Valens’s consulting rooms were separated from the main hallway by a narrow lobby that housed mops and brooms and smelled of vinegar and rising damp. He drew her into the dark space before asking, “How’s Camma?”
“She is tired and sore and frightened for her husband. And she wants to go home.”
“That’s him in there,” he murmured. “The dead man. I’ve found Julius Asper.”
He was unable to see Tilla’s face, but in the short pause that followed, he hoped she was framing an apology.
Instead she said, “You sent his body here with no message to his wife?”

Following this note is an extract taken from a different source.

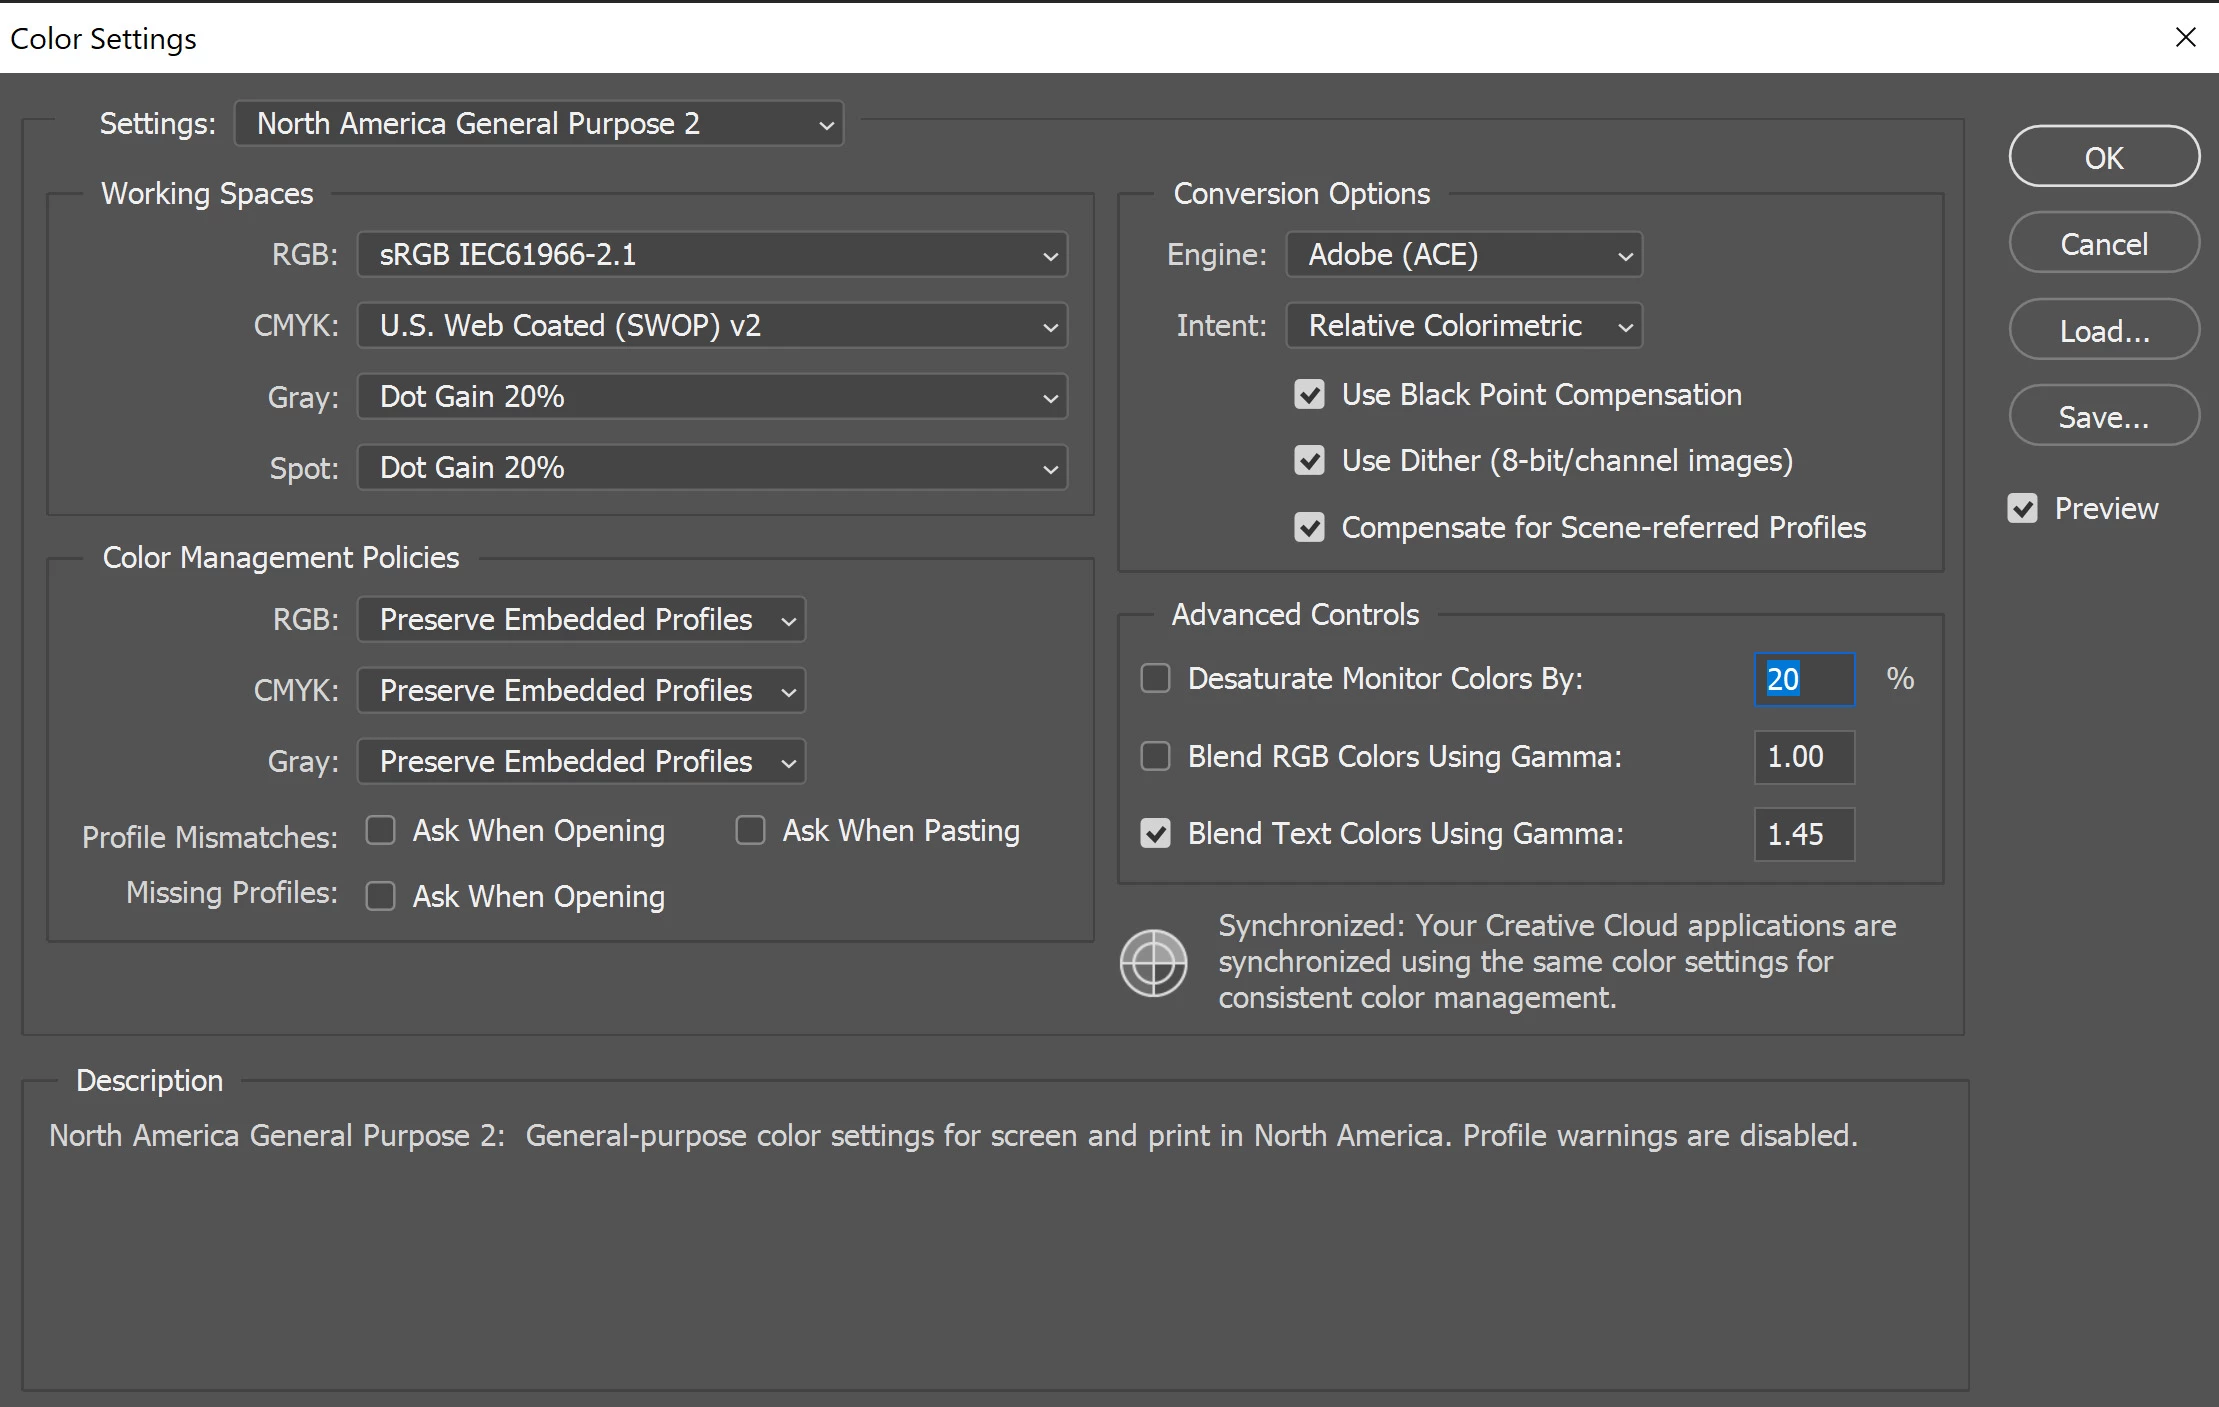Check Ask When Pasting for mismatches

coord(750,830)
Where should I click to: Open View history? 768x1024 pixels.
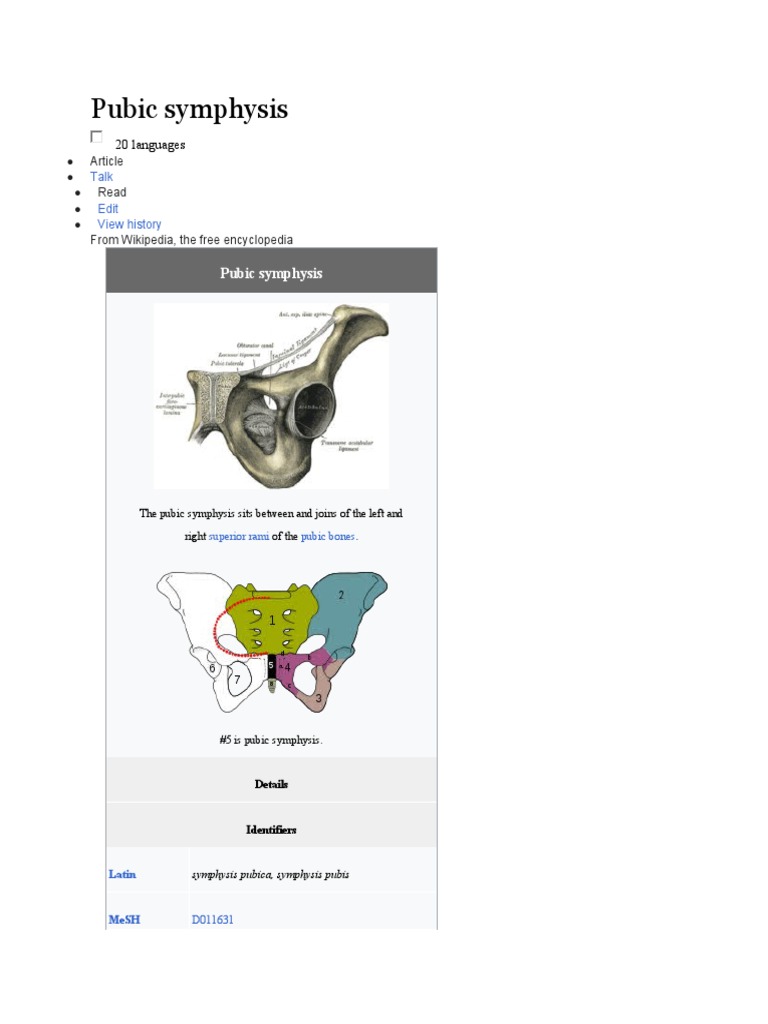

“I was busy trying to find out what happened to him,” he said. “The porters were supposed to tell Valens to keep it quiet till I got here.”
“Valens and his apprentices were out. Your men came to the house door and told the kitchen boy that if he did not let them in they would leave the body in the street.”
“Oh, hell. Did Camma hear all this going on?”
“She was upstairs.”
“Good.”
“And now we are not going to Verulamium?”
“Not today at least. I need to talk to someone tonight who might have seen the brother.”
“So I must unpack the luggage?”
He groped for the latch of the surgery door. “Keep Camma out of the way a bit longer, will you? We’ll get him tidied up before she sees him.”
“You are still not going to tell her?”
“Of course I am. As soon as we’re ready.”
“I see.”
“Well, it won’t bring him back, will it?”
He ducked inside the consulting room to the sound of, “Wives do not need to be told anything!” and closed the door on, “Wives are not important!”
Turning, he was startled to see Valens and the apprentices watching him across an empty operating table. The tall skinny apprentice looked as though he was about to offer some comment. The short one elbowed him in the ribs.
“Glad you’re back,” said Valens, tactfully ignoring the argument he must have overheard. “The boys are keen to get a closer look at this body you’ve so kindly sent us. Ready, chaps?”
The shorter of the chaps looked more apprehensive than keen, but dutifully chorused, “Yes, sir!” with his eager-faced companion.
“You’re in luck,” Valens assured them. “You’re starting with a fresh one. I remember my first corpse when I was about your age…” He raised his voice as the youths disappeared into the adjoining storeroom to fetch the body, making sure they did not miss any of the graphic details of his first postmortem.
The short lad reappeared clutching one end of a stretcher with a sheet draped over it. Finally noticing the expression on his face, Valens added, “Don’t worry, he’s not about to sit up and complain. Bring him in and we’ll get him cleaned up.’